Start PASSAGE PROVIDED
This part of the winding 1 forms the return path for common mode current, instead of the normal power storage function for semiconductor commutation, and satisfying ripple voltage requirements. For this, it is in contact with a ground for the system, in which the DC link capacitor, and therefore the winding 1, is placed, e.g. the vehicle chassis or a printed circuit board, or another component that forms a ground.

A significantly shorter path for the common mode current can be obtained with the section 12 galvanically separated from the positive or negative main sections, which forms a return path for the common mode current and is grounded. This eliminates the need for the previously used Y-capacitors.

The size of the gap 2 separating the main section from the section 12 that forms the return path for common mode current must be determined such that this section 12 is the same size or greater than the coupling capacitor for the load or source, i.e. the motor control capacitor in the case of a motor, because it is proportional thereto.

The section 12 forming the return path can be formed at one end (where the roll ends) as shown in FIG. 1, or the other (where the roll starts). It can also be in the middle, as long as it is possible to obtain an electrical contact there.
End PASSAGE PROVIDED
Start MATERIAL SHOWN
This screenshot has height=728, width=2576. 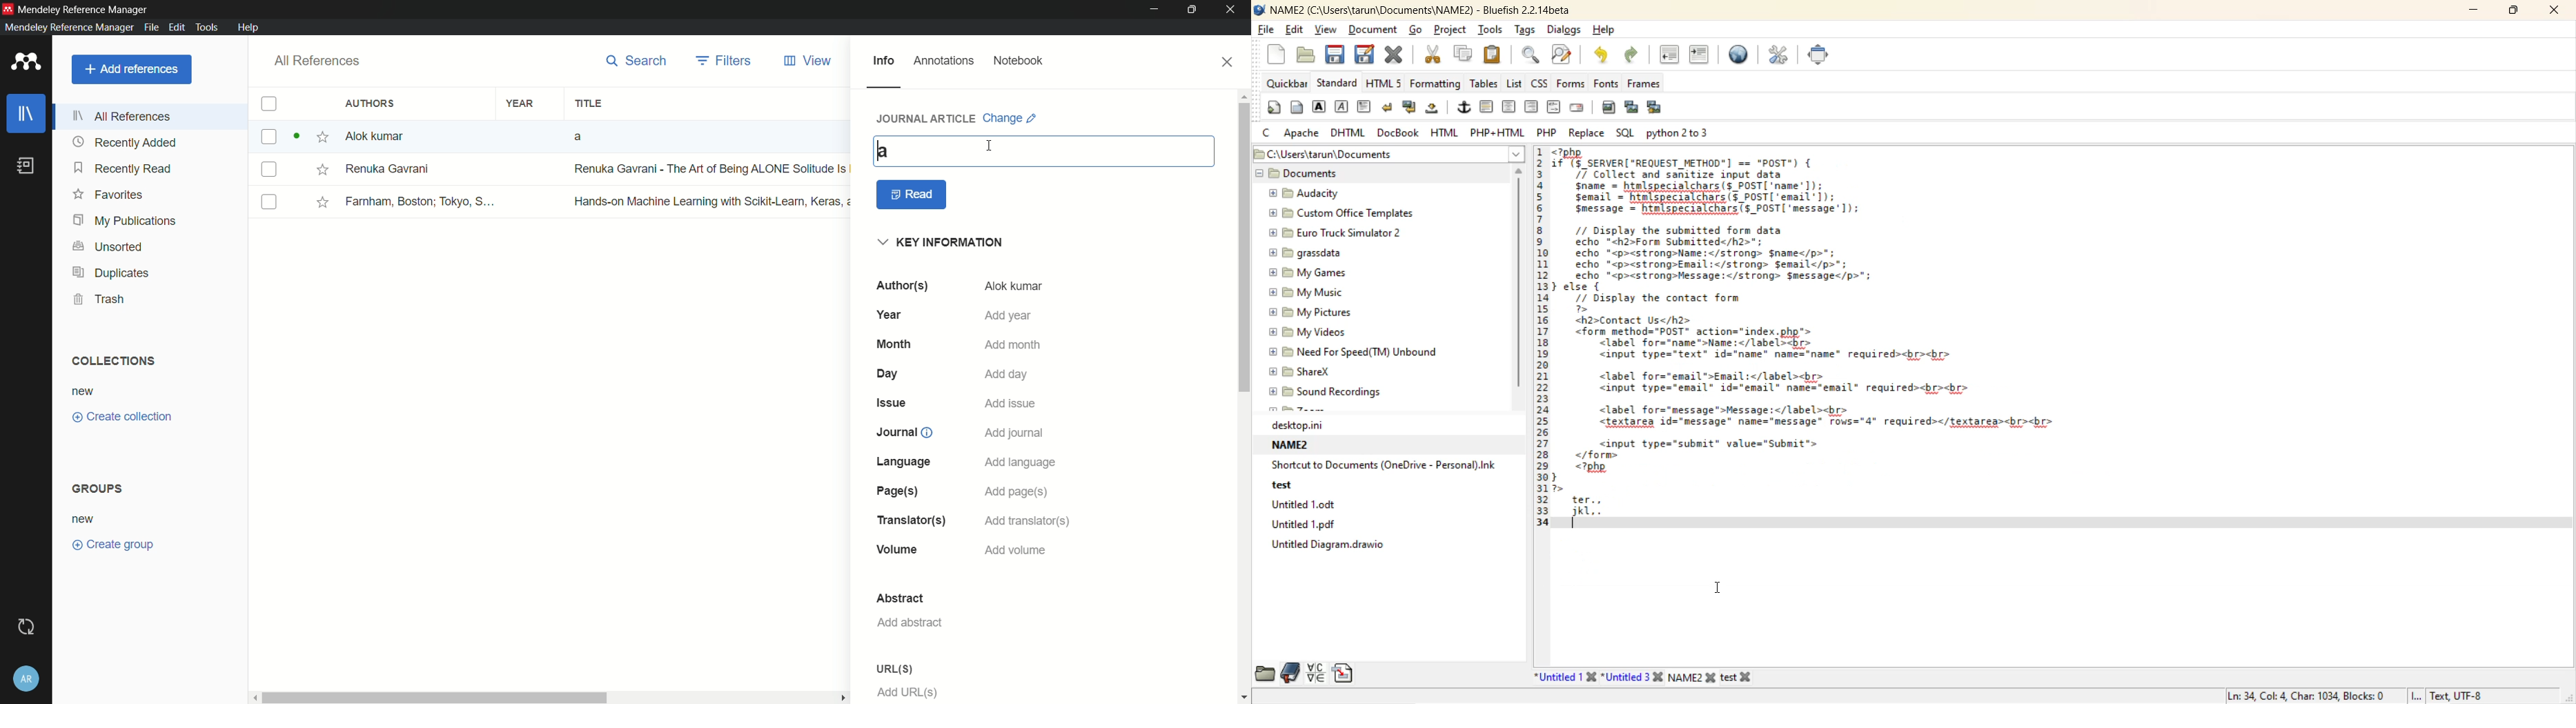 I want to click on cursor, so click(x=877, y=153).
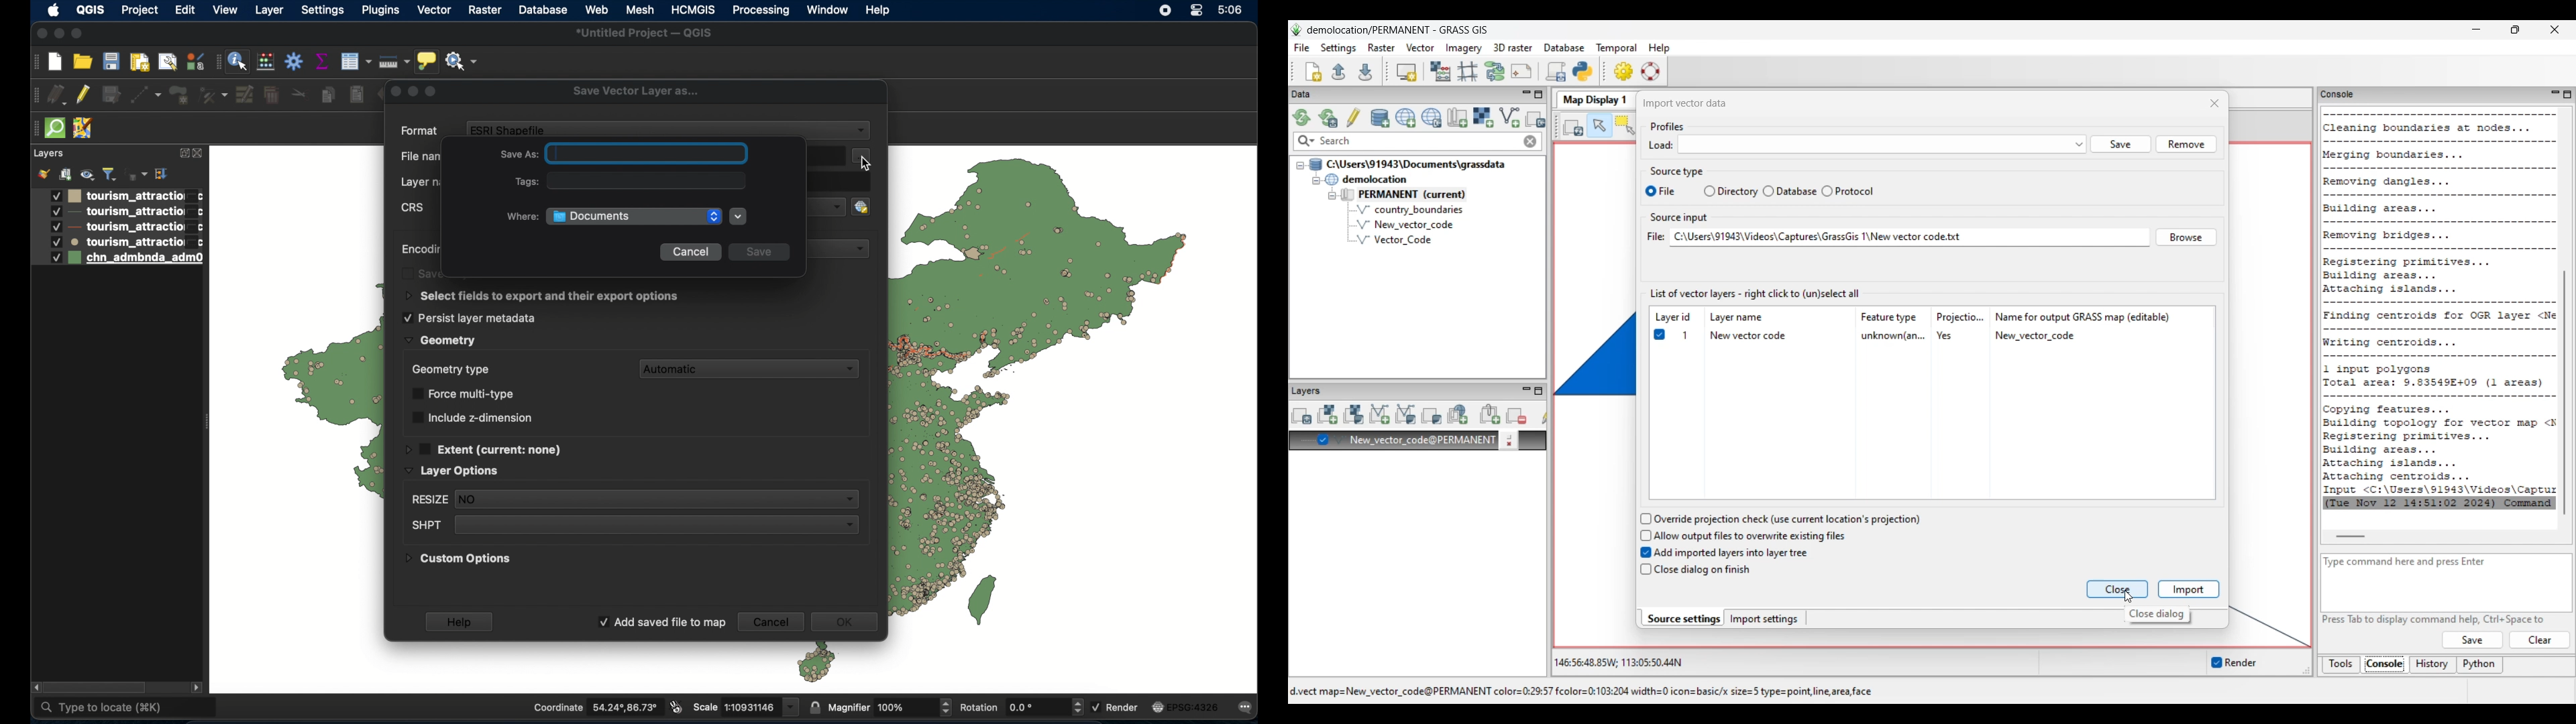  Describe the element at coordinates (1167, 10) in the screenshot. I see `screen recorder` at that location.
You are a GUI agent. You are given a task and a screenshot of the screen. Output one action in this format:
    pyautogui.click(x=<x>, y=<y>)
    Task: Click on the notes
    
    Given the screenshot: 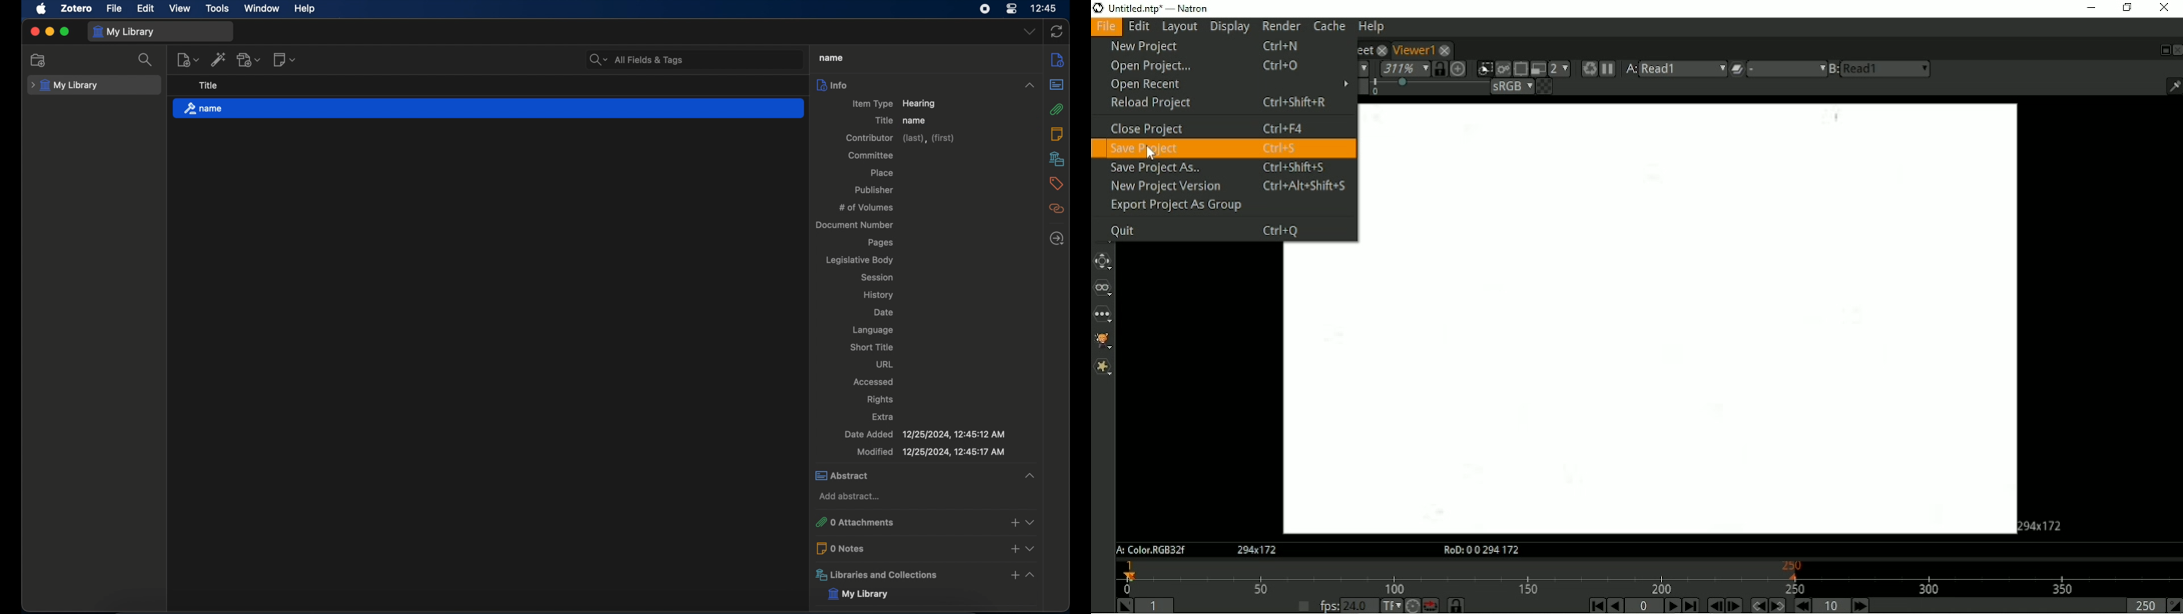 What is the action you would take?
    pyautogui.click(x=1057, y=134)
End MATERIAL SHOWN
- [CHALLENGES]
• a. From the passage on the DC link capacitor winding, extract the part that opens with the words containing "This part of" and closes with "forms a ground.".
• b. Continue the passage on the DC link capacitor winding from where it stops.
The listing isn't needed for this.

- [EXPECTED ANSWERS]
• a.
This part of the winding 1 forms the return path for common mode current, instead of the normal power storage function for semiconductor commutation, and satisfying ripple voltage requirements. For this, it is in contact with a ground for the system, in which the DC link capacitor, and therefore the winding 1, is placed, e.g. the vehicle chassis or a printed circuit board, or another component that forms a ground.

• b.
In the embodiments shown in FIGS. 1, 3 and 4, the section 12 forming the return path is simply formed in one of the metallic layers 10, 11. It can also be formed in both layers 10, 11, as shown in FIGS. 2a (upper surface of the film) and 2b (lower surface of the film). These layers 10, 11 do not have to extend over the entire width of a subsection, thus forming an L-shaped section. This section 12 forming the return path can be parallel to the leg of the L-shaped section. It is then separated from the metallic layer 10, 11 by two gaps 2.

The same pattern used with conventional DC link capacitors can be used on the metallic layers 10, 11, to prevent a short circuiting between one of the conductive parts and the chassis, and satisfy safety requirements. The aim of a fuse pattern is to interrupt the current path if part of the film becomes damaged, thus isolating this area from the rest of the capacitor. This prevents a short circuit between positive and negative potentials and the chassis.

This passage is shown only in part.